= Christopher Bassnett =

English nonconformist minister

Christopher Bassnett (1677 – 22 July 1744) was an English nonconformist minister.

==Life==
He entered Richard Frankland's Rathmell Academy as student for the Presbyterian ministry on 1 April 1696. He was an intimate friend of Matthew Henry, who says in a manuscript diary, 20 July 1709, "recommended Mr. Basnet to Liverpool", and 1 August "he is inclined to accept."
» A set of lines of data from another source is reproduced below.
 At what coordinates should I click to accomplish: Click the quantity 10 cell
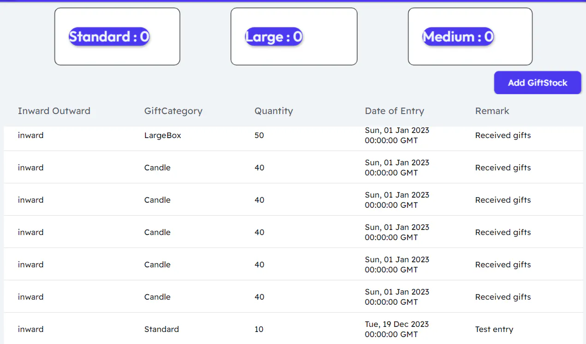pyautogui.click(x=259, y=329)
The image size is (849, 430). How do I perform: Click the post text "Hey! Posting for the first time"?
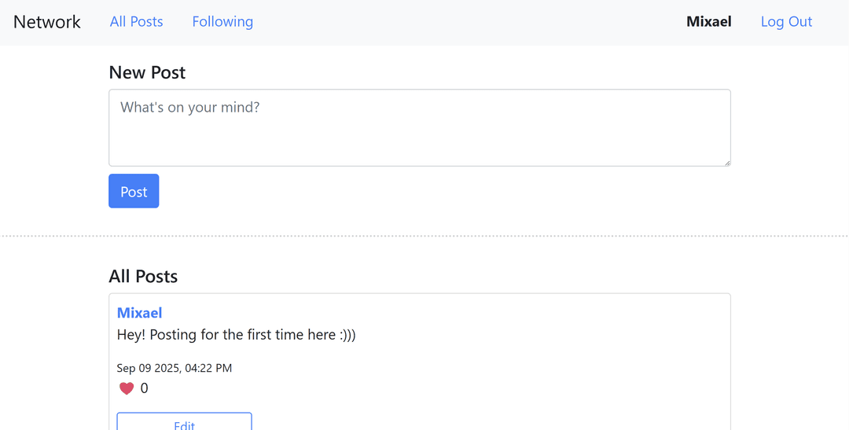[x=236, y=335]
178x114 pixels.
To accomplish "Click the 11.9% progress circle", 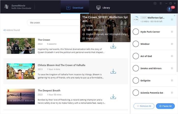I will point(136,20).
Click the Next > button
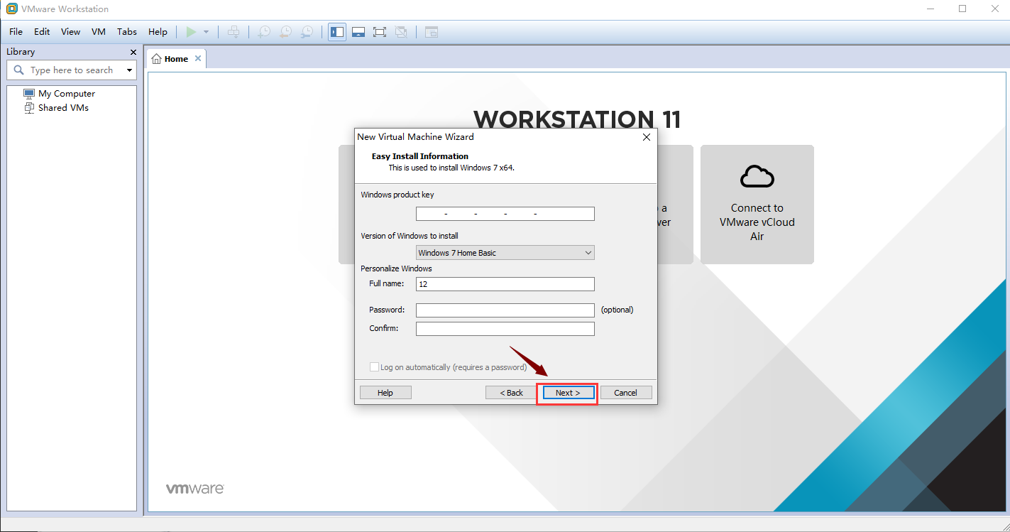Viewport: 1010px width, 532px height. pyautogui.click(x=568, y=393)
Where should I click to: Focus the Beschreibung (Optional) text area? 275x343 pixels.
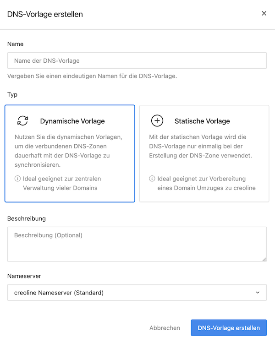click(x=137, y=244)
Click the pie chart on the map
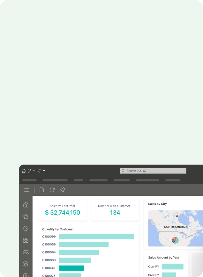Screen dimensions: 203x277 point(175,240)
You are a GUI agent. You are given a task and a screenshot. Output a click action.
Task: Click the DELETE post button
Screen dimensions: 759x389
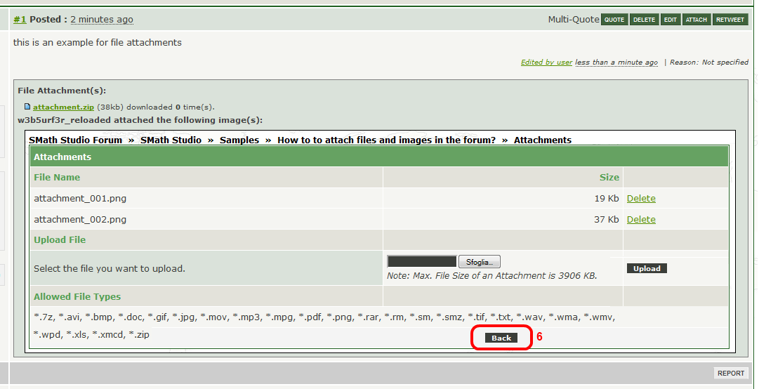coord(644,20)
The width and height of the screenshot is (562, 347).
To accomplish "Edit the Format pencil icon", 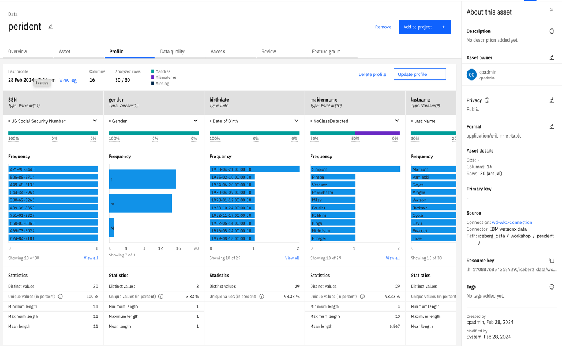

He ministered to the congregation at Kaye or Key Street, Liverpool, then included in the Warrington presbyterian classis (meeting-house opened on 24 Nov. 1707). He was incapacitated by illness from 23 March 1711 to 26 January 1712. He married, on 9 February 1713, Mrs. Cheney of Manchester, daughter of the Rev. Samuel Eaton (died 1729). He assisted in establishing a school for the free education of poor children in Liverpool in 1716. He had John Brekell as a colleague from 1728. He died on 22 July 1744, aged 68.

==Works==
- Zebulun's Blessing opened and applied, &c., 1714 (eight sermons to seafaring men and traders, occasioned by the construction of a new dock, and known for the comment on Luke xiv. 20: "But why could not the fool bring his wife along with him?" &c., p. 55)
- Church Officers and their Mission, &c., 1717 (sermon at ordination of Henry Winder and Benjamin Mather at St. Helen's).